底枢轴承作为重要水利结构的支撑与转动构件,其在转合操作中造成的磨损直接影响闸门的正常运作和可靠性.在恶劣的深水工作条件下,为了更好地监测轴承磨损量,利用微机电系统,设计一种新型的薄膜电阻型磨损量传感器;进行磨损量测量表征实验,并利用计算机仿真建模进行磨损量实验模拟;具体分析不同工况下的测量电阻与磨损参数之间的关系.结果表明:该传感器的制作和安装过程具有一定的可行性;实验与仿真结果基本吻合;在工况允许范围内,电阻越大,磨损量的测量精度越高.该传感器有望应用于大藤峡人字闸门底轴枢纽的智能监控,实现21世纪水利枢纽工程的物联网与智慧管理.

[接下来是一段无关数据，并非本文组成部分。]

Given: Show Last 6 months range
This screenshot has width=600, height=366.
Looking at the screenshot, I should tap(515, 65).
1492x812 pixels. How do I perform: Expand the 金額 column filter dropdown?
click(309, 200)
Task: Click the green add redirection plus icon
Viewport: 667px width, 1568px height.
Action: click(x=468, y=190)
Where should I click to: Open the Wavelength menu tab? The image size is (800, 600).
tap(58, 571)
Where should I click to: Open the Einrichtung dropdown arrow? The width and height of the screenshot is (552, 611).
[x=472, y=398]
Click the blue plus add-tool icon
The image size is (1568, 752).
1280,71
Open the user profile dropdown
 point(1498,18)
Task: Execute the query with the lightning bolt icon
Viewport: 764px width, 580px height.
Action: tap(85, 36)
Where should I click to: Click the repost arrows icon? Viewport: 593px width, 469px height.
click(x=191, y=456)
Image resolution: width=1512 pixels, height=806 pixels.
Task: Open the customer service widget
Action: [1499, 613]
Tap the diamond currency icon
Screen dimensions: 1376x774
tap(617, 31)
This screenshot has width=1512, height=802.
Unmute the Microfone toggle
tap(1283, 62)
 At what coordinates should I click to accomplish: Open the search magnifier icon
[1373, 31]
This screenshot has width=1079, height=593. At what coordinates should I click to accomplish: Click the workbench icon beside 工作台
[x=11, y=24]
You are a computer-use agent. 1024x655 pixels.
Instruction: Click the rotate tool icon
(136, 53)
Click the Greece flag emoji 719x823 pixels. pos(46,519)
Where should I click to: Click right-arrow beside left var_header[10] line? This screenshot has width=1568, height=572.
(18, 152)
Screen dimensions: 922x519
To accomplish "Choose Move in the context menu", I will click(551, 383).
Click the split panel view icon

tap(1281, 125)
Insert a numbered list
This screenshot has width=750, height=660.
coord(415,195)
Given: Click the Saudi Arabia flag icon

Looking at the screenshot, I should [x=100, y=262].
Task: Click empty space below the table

关键词: 大藤峡; 传感器; 磨损; 薄膜; 智能监控

本文引用格式

谢子仪, 段力, 翁昊天 . 大藤峡人字闸门智能监控微机电系统传感器[J]. 上海交通大学学报, 2021 , 55(11) : 1401 -1407 . DOI: 10.16183/j.cnki.jsjtu.2020.102

Abstract

Bottom pivot bearing acts as the supporting and rotating component of the important water conservancy structure. The wear in the turning and closing operation is directly related to the normal operation and reliability of the gate. To directly monitor the wear of the bearing under severe deep water working conditions, a novel thin film resistive wear sensor was designed and constructed by using the micro-electro-mechanical-system (MEMS) micro-manufacturing technology. The wear measurement and characterization experiments were conducted. Besides, a wear test was simulated by computer simulation modeling. The relationship between the measured resistance and the wear parameters under different working conditions was specifically analyzed. The results show that the production and installation process of the sensor is feasible, and the experimental results are basically consistent with the simulation results. In the allowable range of working conditions, as the resistance increases, the accuracy of wear measurement increases. The sensor is expected to be applied in the intelligent monitoring of the herringbone gate of Dateng Gorge, and realize the Internet of things (IoT) and intelligent monitoring of the water conservancy projects in the 21st century.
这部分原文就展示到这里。